------ Brano estratto ------

Una cosa però può dirci questo, chiamiamolo tempismo, tra l’uscita del film e le ancor più brutali escissioni praticate sul cadavere della donna: il Mostro potrebbe aver visto il film, potrebbe aver pensato che il film potesse ispirarsi in qualche modo alle sue gesta, potrebbe essersi sentito meno solo e magari anche giustificato, nel vedere che anche un business come quello del cinema americano “partorisce” idee di morte come la sua mente. L’ego del killer deve essersi sentito appagato, tanto da iniziare a pensare di dialogare con i mezzi di comunicazione di massa: il 1981 è l’anno in cui il Mostro uccide due volte a distanza di pochi mesi.
Questo voler confrontarsi coi mass media (per il narcisismo e la voglia di visibilità) si ritrova in molte altre personalità passate tristemente alla storia come delinquenti seriali: cito nuovamente Zodiac, Jack lo Squartatore (del quale è uscita recentemente una presunta autobiografia, che è dal punto di vista scientifico interessantissima), Unabomber italiano, e molti altri.

------

> [Compiti]:
[1] Nel brano sul Mostro, quale motivo viene indicato per cui i delinquenti seriali cercano il confronto con i mass media? Rispondi in una o due frasi.
[2] Riprendi il brano sul Mostro subito dopo l'ultima frase riportata e prosegui con un breve paragrafo.
Le righe che seguono non servono.

------ Elenco ------

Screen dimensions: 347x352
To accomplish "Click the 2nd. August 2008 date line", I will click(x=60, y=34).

------
------ Elenco ------

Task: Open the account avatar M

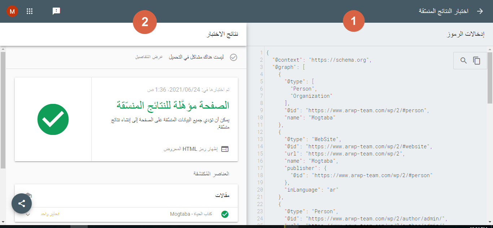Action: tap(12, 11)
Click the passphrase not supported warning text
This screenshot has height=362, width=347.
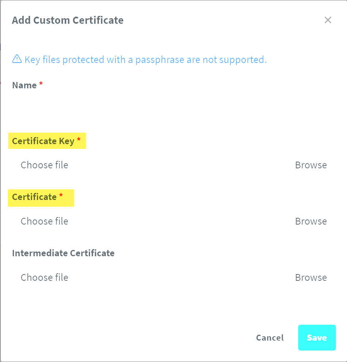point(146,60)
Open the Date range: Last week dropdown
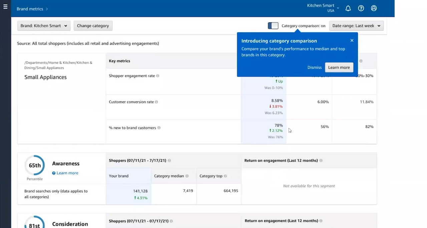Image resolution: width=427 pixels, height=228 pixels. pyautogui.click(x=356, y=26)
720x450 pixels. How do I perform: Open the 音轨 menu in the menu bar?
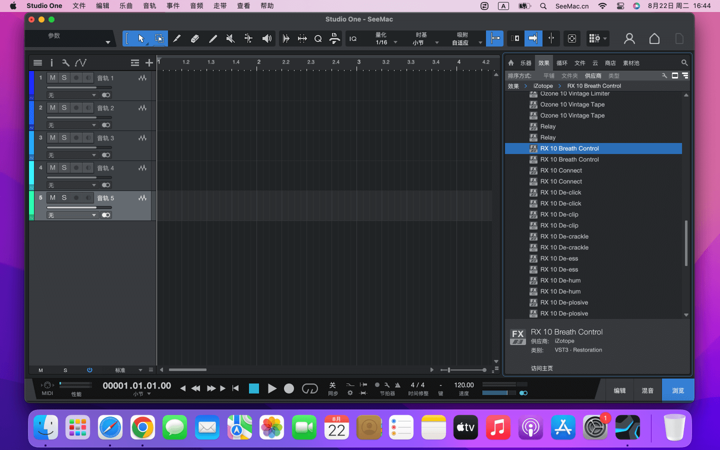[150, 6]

------

> [Risultati dei compiti]:
[1] Secondo il brano, i delinquenti seriali cercano il confronto con i mass media per narcisismo e per la voglia di visibilità.

[2]
A proposito di quest’ultimo: negli anni dell’attività criminale di Unabomber, è uscito un film, uno splatter “amatoriale”, che è circolato solo nelle regioni interessate dagli attentati del dinamitardo, che faceva evidente riferimento alle gesta di Unabomber. Uno dei delitti che viene compiuto nel film avviene all’interno di una chiesa, con modalità che sono in maniera sconcertante similari all’attentato che avviene nella realtà dopo l’uscita del film; anche in questo caso, però, non credo che Unabomber si sia lasciato ispirare dalla pellicola.
Piuttosto, mi sembra più probabile che abbia voluto lasciare un messaggio, un ringraziamento per l’essere stato omaggiato addirittura sul grande schermo.
Non dimentichiamoci mai che la realtà supera di gran lunga ogni qualunque tipo di fantasia.